Each entry below is to be transcribed exactly.
◆ ◆ ◆ ◆ ◆ ◆ ◆
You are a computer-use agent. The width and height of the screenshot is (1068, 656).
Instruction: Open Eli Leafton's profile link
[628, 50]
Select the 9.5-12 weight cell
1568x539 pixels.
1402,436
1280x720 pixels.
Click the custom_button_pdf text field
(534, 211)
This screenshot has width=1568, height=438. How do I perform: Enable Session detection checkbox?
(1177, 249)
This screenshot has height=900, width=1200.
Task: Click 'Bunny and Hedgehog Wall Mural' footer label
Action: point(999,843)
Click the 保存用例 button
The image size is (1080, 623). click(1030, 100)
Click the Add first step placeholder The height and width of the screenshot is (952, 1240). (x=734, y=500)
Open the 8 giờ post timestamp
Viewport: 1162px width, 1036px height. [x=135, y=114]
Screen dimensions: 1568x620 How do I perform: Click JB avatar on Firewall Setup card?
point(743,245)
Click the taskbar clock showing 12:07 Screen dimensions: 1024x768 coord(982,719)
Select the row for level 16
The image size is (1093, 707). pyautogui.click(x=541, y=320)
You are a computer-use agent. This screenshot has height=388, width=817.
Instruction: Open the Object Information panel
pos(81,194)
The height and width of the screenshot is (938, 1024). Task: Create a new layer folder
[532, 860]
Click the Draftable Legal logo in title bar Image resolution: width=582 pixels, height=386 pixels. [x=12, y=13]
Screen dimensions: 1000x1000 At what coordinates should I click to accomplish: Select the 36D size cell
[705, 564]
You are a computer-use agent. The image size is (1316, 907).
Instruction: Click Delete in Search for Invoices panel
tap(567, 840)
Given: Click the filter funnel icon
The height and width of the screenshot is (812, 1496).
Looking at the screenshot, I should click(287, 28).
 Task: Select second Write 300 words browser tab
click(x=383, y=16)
◆ ◆ ◆ ◆ ◆ ◆ ◆
▶ _Answer below_:
You are a computer-use agent. The width and height of the screenshot is (1068, 656).
Instruction: Open Eli Leafton's profile link
[628, 50]
Select the 9.5-12 weight cell
1568x539 pixels.
1402,436
1280x720 pixels.
Click the custom_button_pdf text field
(534, 211)
This screenshot has width=1568, height=438. How do I perform: Enable Session detection checkbox?
(1177, 249)
This screenshot has height=900, width=1200.
Task: Click 'Bunny and Hedgehog Wall Mural' footer label
Action: point(999,843)
Click the 保存用例 button
The image size is (1080, 623). click(1030, 100)
Click the Add first step placeholder The height and width of the screenshot is (952, 1240). (x=734, y=500)
Open the 8 giờ post timestamp
Viewport: 1162px width, 1036px height. [x=135, y=114]
Screen dimensions: 1568x620 How do I perform: Click JB avatar on Firewall Setup card?
point(743,245)
Click the taskbar clock showing 12:07 Screen dimensions: 1024x768 coord(982,719)
Select the row for level 16
The image size is (1093, 707). pyautogui.click(x=541, y=320)
You are a computer-use agent. This screenshot has height=388, width=817.
Instruction: Open the Object Information panel
pos(81,194)
The height and width of the screenshot is (938, 1024). Task: Create a new layer folder
[532, 860]
Click the Draftable Legal logo in title bar Image resolution: width=582 pixels, height=386 pixels. [x=12, y=13]
Screen dimensions: 1000x1000 At what coordinates should I click to accomplish: Select the 36D size cell
[705, 564]
You are a computer-use agent. The image size is (1316, 907).
Instruction: Click Delete in Search for Invoices panel
tap(567, 840)
Given: Click the filter funnel icon
The height and width of the screenshot is (812, 1496).
Looking at the screenshot, I should click(287, 28).
 Task: Select second Write 300 words browser tab
click(x=383, y=16)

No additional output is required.